How so? The AI lives in a universe where people are planning to fuse AIs in the way described here. Given this website, and the knowledge that one believes that the red wire is magic, there is a high probability that the red wire is fake, and some very small probability that the wire is real. But it is also known for certain that the wire is real. There is not even a contradiction here.
Giving a wrong prior is not the same as walking up to the AI and telling it a lie (which should never raise probability to 1).
I meant certainly as in “I have an argument for it, so I am certain.”
Claim: Describing some part of space to “contain a human” and its destruction is never harder than describing a goal which will ensure every part of space which “contains a human” is treated in manner X for a non-trivial X (where X will usually be “morally correct”, whatever that means). (Non-trivial X means: Some known action A of the AI exists which will not treat a space volume in manner X).
The assumption that the action A is known is reasonably for the problem of friendly AI, as a sufficiently torturous killing can be constructed for every moral system we might wish to include into the AI, to have the killing labeled immoral.
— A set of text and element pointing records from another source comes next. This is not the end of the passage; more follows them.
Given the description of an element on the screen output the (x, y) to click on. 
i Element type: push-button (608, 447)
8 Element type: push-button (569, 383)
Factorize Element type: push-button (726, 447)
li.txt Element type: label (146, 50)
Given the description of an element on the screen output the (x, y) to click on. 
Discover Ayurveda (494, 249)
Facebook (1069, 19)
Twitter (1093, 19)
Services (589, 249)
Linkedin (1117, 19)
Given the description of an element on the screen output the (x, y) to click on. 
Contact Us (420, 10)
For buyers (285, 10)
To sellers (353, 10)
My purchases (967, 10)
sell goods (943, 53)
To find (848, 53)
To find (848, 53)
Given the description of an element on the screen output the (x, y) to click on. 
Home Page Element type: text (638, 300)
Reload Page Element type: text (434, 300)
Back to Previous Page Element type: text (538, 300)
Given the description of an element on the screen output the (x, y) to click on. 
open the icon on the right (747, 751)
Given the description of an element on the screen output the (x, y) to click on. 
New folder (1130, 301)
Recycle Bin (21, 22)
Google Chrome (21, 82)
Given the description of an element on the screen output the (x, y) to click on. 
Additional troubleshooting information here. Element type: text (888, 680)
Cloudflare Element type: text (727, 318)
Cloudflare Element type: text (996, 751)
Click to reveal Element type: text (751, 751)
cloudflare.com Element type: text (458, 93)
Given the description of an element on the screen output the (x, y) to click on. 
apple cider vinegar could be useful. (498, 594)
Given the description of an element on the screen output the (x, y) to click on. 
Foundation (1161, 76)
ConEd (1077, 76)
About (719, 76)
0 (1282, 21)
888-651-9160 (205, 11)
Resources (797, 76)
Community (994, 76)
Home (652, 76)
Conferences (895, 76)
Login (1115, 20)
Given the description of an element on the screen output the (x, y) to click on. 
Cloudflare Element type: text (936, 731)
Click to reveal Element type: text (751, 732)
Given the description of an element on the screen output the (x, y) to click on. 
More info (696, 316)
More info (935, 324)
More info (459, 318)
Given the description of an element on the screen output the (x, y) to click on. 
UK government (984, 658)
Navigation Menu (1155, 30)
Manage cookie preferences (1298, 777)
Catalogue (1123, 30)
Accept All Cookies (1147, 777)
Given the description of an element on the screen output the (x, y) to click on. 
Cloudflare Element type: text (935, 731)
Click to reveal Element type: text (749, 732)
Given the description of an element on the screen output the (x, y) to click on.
Proof: Describing destruction of every agent in a certain part of space is easy: Remove all mass and all energy within that part of space. We need to find a way to select those parts of space which “contain a human”. However we have (via the assumption) that our goal function will go to negative infinity when evaluating a plan which treats a volume of space “containing a human” in violation of manner X. Assume for now that we find some way !X to violate manner X for a given space volume. By pushing through the goal evaluation every space volume in existence together with a plan to do !X, we will detect at least those space volumes which “contain a human”.
This leaves us with the problem of defining !X. The assumption as it stands already requires some A which can be used as !X.